Composable triton-to-linalg #81

haishanzzzz · 2024-01-08T21:56:08Z

haishanzzzz
Jan 8, 2024

TL;DR

triton-to-linalg is an extremely powerful pass that does many things (very well if I may add 🙂). However, it also has a few hard edges especially in dealing with unsupported IRs.

We propose to redesign the pass to create a few composable and robust passes, each of which performs specific sets of transformations. The combined effect of these passes will be a better version of the triton-to-linalg today. More importantly, these composable passes will hopefully make it easier to take advantage of the codebase, and make future maintenance and improvement easier.

Introduction

triton-to-linalg is an extremely powerful pass to convert Triton MLIR into standard dialects, making a significant portion of Triton kernels target-able in a performant manner by non-GPU backends. However, it also has a few limitations:

It is a single monolithic pass that does many things, notably
- Pointer analysis and mask analysis
- Convert triton operations on pointers into memrefs
- Convert triton arithmetic operations into linalg operations
- Other misc. conversions and analysis, including
  - Leverage UseAnalysis to identify operations with mixed uses, remove unused ops
  - Fold tt.dot’s operand C when its a constant splat
  - Program IDs to function arguments
  - tt.func into func.func
The pass can be fragile in certain scenarios
- When dealing with operation patterns that are not supported, the pass will crash with an error, halting the compilation process
- When dealing with wrap-around pointers, the resulting IR is tricky to work with

The goal of this proposal is to address these limitations. In the rest of this post, we present a high-level technical proposal, some lower-level details, and a tentative execution plan. Feedback is much appreciated!

Proposal

At a high-level, we propose to tease apart the current triton-to-linalg into the the following three passes (please bear in mind that the exact details may change as we collaboratively make more progress):

1. `triton-to-structured`

Introduce a new dialect and corresponding operations (working on values) to represent pointer and mask analysis (tts.make_tptr, tts.load, tts.store).
Convert eligible Triton load (tt.load) and store (tt.store) operations into TritonStructured load (tts.load) and store (tts.store).
Transform loops and any other control structures as is currently done.
Delete operations that generate any intermediate pointers, offsets, masks that are no longer used through canonicalization.
Operations on block pointers can be handled the same way as structured non-block pointers. We can add a pass option in triton-to-structured to convert block pointers into tts.make_tptr.

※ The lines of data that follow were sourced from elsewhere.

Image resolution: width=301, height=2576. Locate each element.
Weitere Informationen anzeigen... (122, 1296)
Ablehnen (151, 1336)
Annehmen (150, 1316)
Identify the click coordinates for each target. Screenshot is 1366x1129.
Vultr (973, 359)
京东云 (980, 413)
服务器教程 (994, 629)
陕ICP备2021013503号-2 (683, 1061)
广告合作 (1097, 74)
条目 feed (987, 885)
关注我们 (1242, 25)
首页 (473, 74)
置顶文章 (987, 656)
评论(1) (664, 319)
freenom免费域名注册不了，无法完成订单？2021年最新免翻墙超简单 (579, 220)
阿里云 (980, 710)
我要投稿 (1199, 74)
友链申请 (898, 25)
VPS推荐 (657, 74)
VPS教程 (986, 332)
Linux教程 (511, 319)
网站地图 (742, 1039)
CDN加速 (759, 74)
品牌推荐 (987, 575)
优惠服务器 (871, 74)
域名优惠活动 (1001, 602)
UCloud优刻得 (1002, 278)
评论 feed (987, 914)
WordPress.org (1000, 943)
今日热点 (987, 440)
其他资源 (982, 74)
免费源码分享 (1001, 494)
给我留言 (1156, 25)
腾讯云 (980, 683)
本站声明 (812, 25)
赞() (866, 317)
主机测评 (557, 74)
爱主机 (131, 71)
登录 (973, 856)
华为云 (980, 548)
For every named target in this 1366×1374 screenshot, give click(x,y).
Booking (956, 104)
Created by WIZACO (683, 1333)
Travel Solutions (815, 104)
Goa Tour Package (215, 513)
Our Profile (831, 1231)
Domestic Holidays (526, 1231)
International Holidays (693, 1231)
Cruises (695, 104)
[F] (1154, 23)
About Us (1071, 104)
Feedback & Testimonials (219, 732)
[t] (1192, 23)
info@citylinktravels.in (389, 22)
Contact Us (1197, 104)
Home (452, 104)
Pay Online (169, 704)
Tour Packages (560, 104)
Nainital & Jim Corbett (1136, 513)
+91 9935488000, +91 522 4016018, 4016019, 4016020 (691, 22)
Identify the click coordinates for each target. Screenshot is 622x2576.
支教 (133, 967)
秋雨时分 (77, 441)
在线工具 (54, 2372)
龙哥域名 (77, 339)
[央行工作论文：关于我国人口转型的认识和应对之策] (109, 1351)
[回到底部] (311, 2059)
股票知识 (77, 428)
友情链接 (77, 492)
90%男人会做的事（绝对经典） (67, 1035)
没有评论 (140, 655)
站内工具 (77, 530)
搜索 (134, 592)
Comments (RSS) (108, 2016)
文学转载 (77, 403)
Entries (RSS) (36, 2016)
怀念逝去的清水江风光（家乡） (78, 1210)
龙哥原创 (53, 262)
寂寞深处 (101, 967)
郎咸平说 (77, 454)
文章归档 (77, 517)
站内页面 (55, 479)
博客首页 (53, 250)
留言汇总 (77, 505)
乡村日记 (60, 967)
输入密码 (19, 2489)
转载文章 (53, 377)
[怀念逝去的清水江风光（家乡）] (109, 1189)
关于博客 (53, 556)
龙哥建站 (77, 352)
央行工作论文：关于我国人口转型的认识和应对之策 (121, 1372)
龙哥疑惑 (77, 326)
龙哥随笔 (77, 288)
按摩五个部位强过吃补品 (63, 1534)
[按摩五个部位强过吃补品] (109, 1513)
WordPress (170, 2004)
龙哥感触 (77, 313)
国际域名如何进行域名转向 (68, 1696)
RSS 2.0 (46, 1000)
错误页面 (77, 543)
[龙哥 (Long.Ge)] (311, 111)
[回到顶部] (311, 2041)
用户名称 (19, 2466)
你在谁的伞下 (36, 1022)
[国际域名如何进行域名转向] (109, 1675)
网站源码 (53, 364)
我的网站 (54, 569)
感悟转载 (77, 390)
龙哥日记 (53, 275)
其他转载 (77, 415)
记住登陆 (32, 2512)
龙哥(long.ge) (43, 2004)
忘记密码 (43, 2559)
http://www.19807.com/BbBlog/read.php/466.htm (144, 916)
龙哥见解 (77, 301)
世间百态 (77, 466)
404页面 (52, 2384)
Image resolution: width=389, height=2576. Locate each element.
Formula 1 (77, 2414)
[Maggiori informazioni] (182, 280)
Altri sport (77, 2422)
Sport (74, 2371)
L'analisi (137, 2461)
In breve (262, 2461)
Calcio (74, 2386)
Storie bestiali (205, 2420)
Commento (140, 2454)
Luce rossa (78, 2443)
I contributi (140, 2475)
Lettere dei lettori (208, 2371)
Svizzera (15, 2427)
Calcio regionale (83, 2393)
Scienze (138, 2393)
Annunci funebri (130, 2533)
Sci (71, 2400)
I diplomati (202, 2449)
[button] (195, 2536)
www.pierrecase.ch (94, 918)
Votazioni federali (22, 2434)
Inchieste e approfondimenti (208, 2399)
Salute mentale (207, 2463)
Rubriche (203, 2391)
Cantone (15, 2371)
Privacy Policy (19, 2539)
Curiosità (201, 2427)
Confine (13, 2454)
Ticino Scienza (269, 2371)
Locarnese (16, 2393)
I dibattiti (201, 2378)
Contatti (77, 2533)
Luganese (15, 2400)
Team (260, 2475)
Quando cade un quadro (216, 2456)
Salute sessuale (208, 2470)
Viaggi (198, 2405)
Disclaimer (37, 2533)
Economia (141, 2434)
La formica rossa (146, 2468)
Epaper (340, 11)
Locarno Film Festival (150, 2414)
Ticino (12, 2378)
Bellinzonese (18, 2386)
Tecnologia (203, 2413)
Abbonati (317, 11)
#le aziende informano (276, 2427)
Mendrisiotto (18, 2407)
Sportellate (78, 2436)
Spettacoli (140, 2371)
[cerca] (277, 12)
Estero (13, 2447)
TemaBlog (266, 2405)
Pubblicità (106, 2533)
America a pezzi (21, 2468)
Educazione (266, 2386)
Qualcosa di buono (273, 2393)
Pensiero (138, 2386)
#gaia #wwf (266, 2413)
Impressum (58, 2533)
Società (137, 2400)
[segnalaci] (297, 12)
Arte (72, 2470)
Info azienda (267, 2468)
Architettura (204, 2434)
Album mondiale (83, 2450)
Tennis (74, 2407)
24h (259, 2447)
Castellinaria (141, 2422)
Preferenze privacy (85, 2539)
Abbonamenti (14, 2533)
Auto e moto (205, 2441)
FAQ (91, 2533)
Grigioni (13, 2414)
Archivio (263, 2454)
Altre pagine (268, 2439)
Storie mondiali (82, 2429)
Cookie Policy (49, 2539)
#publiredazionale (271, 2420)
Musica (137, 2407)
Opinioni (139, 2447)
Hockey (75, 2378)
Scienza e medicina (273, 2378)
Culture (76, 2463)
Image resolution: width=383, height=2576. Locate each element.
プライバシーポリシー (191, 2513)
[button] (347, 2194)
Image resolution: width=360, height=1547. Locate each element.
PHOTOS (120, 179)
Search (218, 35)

2. `triton-arith-to-linalg`

Convert triton arithmetic operations into linalg dialect.
Provide options to convert tt.func into func.func, and to convert program IDs into function parameters.

3. `structured-to-memref`

Convert tt.ptr into unranked memrefs.
Convert tts.make_tptr into memref.reinterpret_cast, tts.load and tts.store into memref.copy with the corresponding bufferization operations.

Triton Structured Dialect

The goal of this dialect is to cleanly represent information of pointer and mask analysis without introducing new concepts such as the ones from memref dialect. We propose to introduce three operations in this dialect:

MakeTensorPtrOp (`tts.make_tptr`)

tts.make_tptr represents structured pointer patterns. It creates a statically-sized multi-dimensional tensor of triton pointers (tensor of tt.ptr) from a base pointer of the same type, and supports both dynamic and static strides, offsets, and parent_sizes of index types.

“parent_sizes” is used to represent the scenarios when pointers wrap around (represented by modulo operations in Triton kernels). A static 0 in parent_sizes indicates no wrap-around behavior along that dimension.
This field is also one of the main differentiators from MakeTensorPtrOp from Triton dialect (tt.make_tensor_ptr), which does not support such wrap-around behavior. As a side note, tt.make_tensor_ptr with row-major order can be treated similarly to tts.make_tptr without wrap-around.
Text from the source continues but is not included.